-------- Task input --------
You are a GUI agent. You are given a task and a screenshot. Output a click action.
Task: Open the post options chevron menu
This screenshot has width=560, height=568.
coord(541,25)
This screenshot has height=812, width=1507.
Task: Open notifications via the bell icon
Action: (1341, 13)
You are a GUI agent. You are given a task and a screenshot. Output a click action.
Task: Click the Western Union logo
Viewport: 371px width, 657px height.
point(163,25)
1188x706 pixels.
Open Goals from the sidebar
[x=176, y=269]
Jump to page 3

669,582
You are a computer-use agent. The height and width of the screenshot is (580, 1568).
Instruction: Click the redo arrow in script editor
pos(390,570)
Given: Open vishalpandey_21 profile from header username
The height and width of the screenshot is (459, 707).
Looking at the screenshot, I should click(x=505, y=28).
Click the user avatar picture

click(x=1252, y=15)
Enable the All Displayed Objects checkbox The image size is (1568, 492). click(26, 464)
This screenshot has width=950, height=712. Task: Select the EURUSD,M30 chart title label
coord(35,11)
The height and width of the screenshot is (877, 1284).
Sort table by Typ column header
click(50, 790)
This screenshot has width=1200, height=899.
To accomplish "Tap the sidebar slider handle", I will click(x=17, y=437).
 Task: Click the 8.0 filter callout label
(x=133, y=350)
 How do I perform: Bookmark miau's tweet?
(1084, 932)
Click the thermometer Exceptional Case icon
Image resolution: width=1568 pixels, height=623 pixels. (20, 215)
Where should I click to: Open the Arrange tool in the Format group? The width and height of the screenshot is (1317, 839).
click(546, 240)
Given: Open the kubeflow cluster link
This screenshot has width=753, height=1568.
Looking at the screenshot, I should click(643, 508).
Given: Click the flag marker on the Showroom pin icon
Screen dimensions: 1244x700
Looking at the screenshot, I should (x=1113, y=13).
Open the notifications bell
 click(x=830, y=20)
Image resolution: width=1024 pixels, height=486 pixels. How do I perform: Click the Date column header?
--------
- **Exercise brief**
The full listing above needs to be given again exactly.

- **Solution**
You are a GUI agent. You are given a task and a screenshot. Output a click action.
Task: Open the post options chevron menu
This screenshot has width=560, height=568.
coord(541,25)
This screenshot has height=812, width=1507.
Task: Open notifications via the bell icon
Action: (1341, 13)
You are a GUI agent. You are given a task and a screenshot. Output a click action.
Task: Click the Western Union logo
Viewport: 371px width, 657px height.
point(163,25)
1188x706 pixels.
Open Goals from the sidebar
[x=176, y=269]
Jump to page 3

669,582
You are a computer-use agent. The height and width of the screenshot is (580, 1568).
Instruction: Click the redo arrow in script editor
pos(390,570)
Given: Open vishalpandey_21 profile from header username
The height and width of the screenshot is (459, 707).
Looking at the screenshot, I should click(x=505, y=28).
Click the user avatar picture

click(x=1252, y=15)
Enable the All Displayed Objects checkbox The image size is (1568, 492). click(26, 464)
This screenshot has width=950, height=712. Task: Select the EURUSD,M30 chart title label
coord(35,11)
The height and width of the screenshot is (877, 1284).
Sort table by Typ column header
click(50, 790)
This screenshot has width=1200, height=899.
To accomplish "Tap the sidebar slider handle", I will click(x=17, y=437).
 Task: Click the 8.0 filter callout label
(x=133, y=350)
 How do I perform: Bookmark miau's tweet?
(1084, 932)
Click the thermometer Exceptional Case icon
Image resolution: width=1568 pixels, height=623 pixels. (20, 215)
Where should I click to: Open the Arrange tool in the Format group? The width and height of the screenshot is (1317, 839).
click(546, 240)
Given: Open the kubeflow cluster link
This screenshot has width=753, height=1568.
Looking at the screenshot, I should click(643, 508).
Given: Click the flag marker on the Showroom pin icon
Screen dimensions: 1244x700
Looking at the screenshot, I should (x=1113, y=13).
Open the notifications bell
 click(x=830, y=20)
Image resolution: width=1024 pixels, height=486 pixels. How do I perform: Click the Date column header?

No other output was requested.